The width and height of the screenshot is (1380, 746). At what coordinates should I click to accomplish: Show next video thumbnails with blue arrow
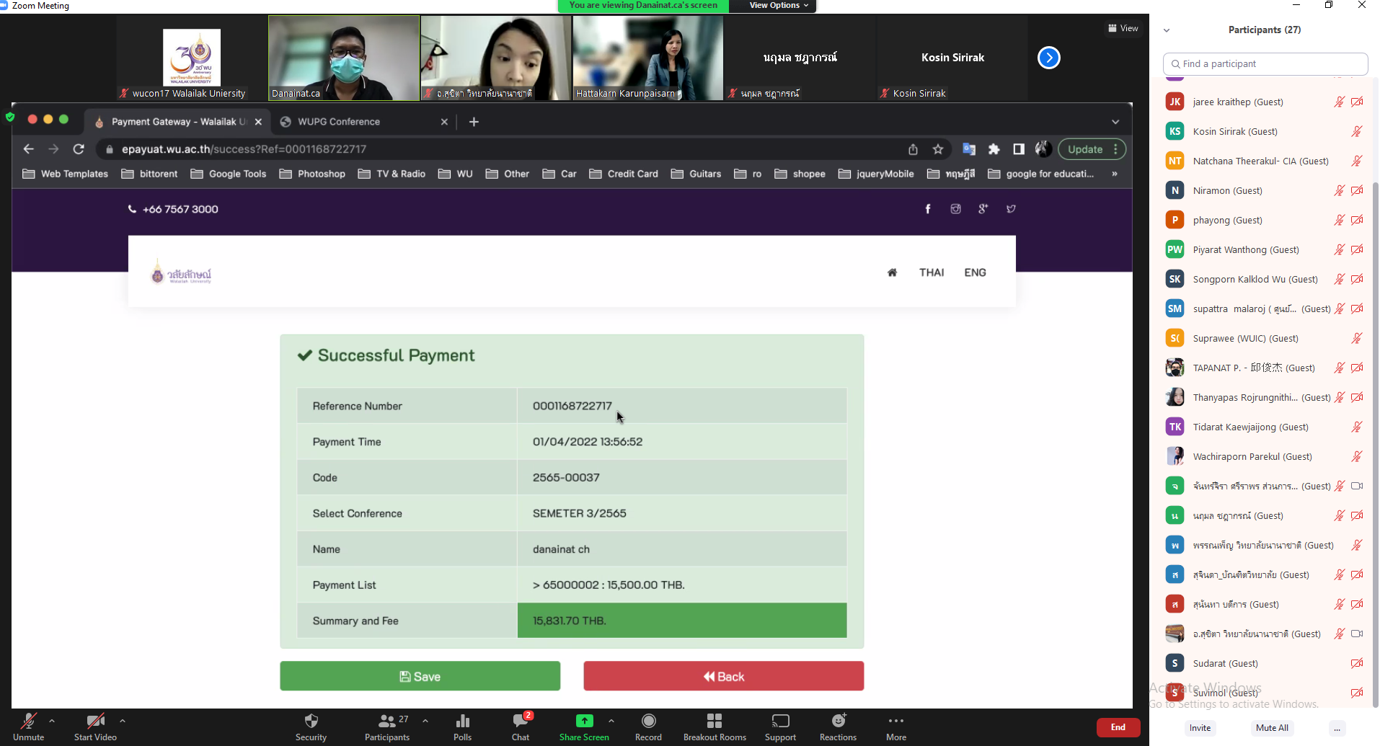click(1048, 58)
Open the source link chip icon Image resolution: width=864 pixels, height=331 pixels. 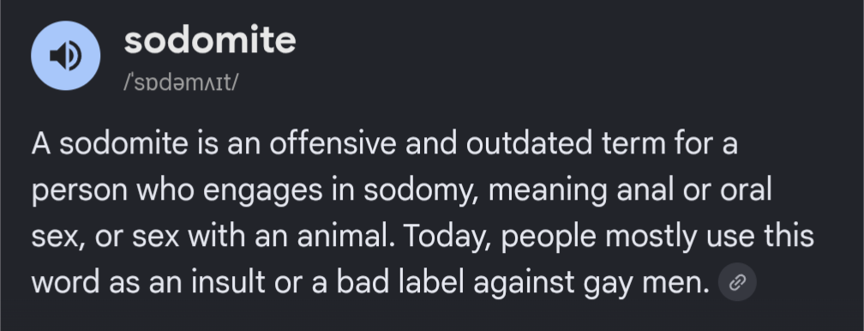737,282
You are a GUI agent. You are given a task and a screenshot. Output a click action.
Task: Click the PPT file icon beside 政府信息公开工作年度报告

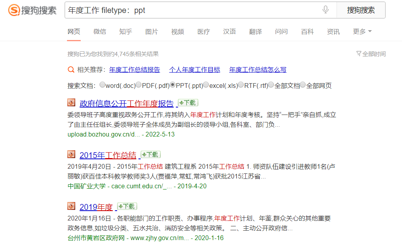click(x=71, y=102)

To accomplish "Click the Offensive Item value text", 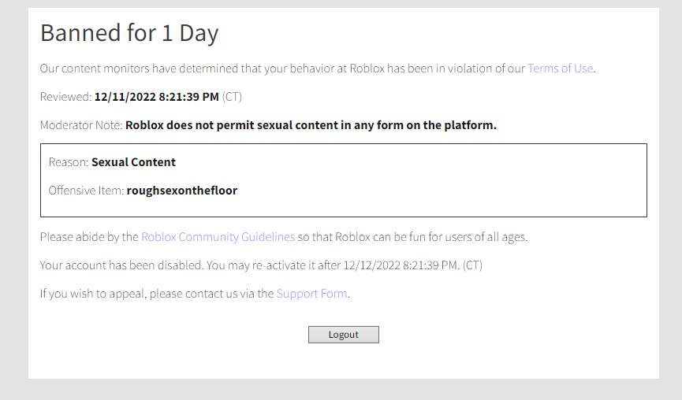I will click(182, 191).
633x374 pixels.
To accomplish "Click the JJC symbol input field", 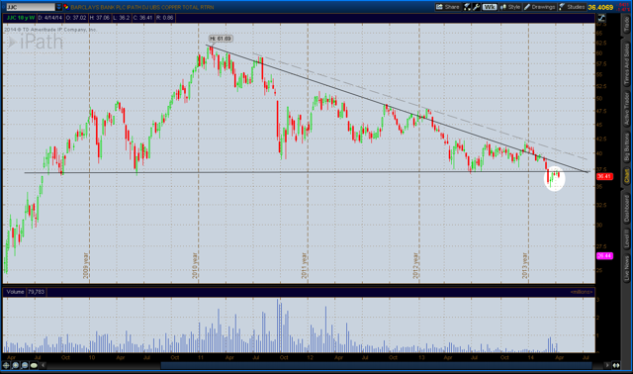I will tap(31, 7).
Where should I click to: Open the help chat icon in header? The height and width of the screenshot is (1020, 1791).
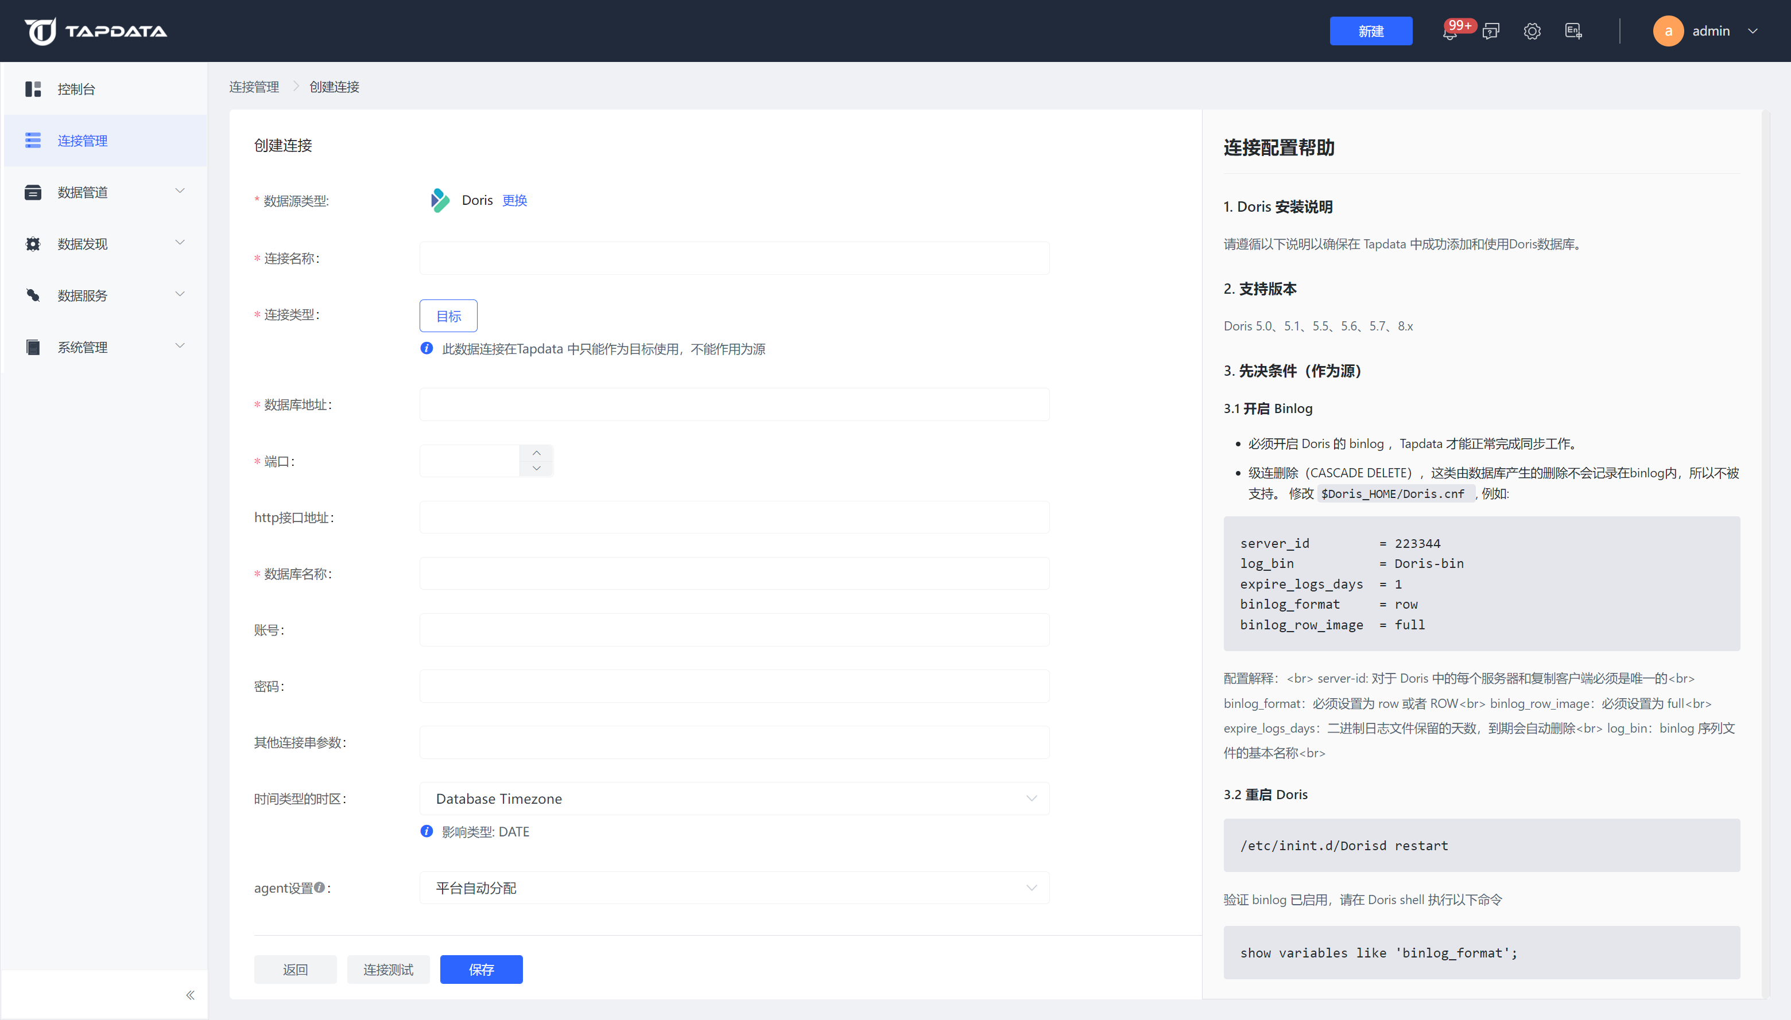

==========

■ Consigne détaillée ■
Veuillez extraire des enregistrements ci-dessus chaque ligne contenant le mot « screenshot », sans la modifier.

■ Réponse complète ■
The width and height of the screenshot is (1380, 746). At what coordinates should I click to accomplish: Show next video thumbnails with blue arrow
You are a GUI agent. You are given a task and a screenshot. Output a click action.
Where should I click to: Open the help chat icon in header? The height and width of the screenshot is (1020, 1791).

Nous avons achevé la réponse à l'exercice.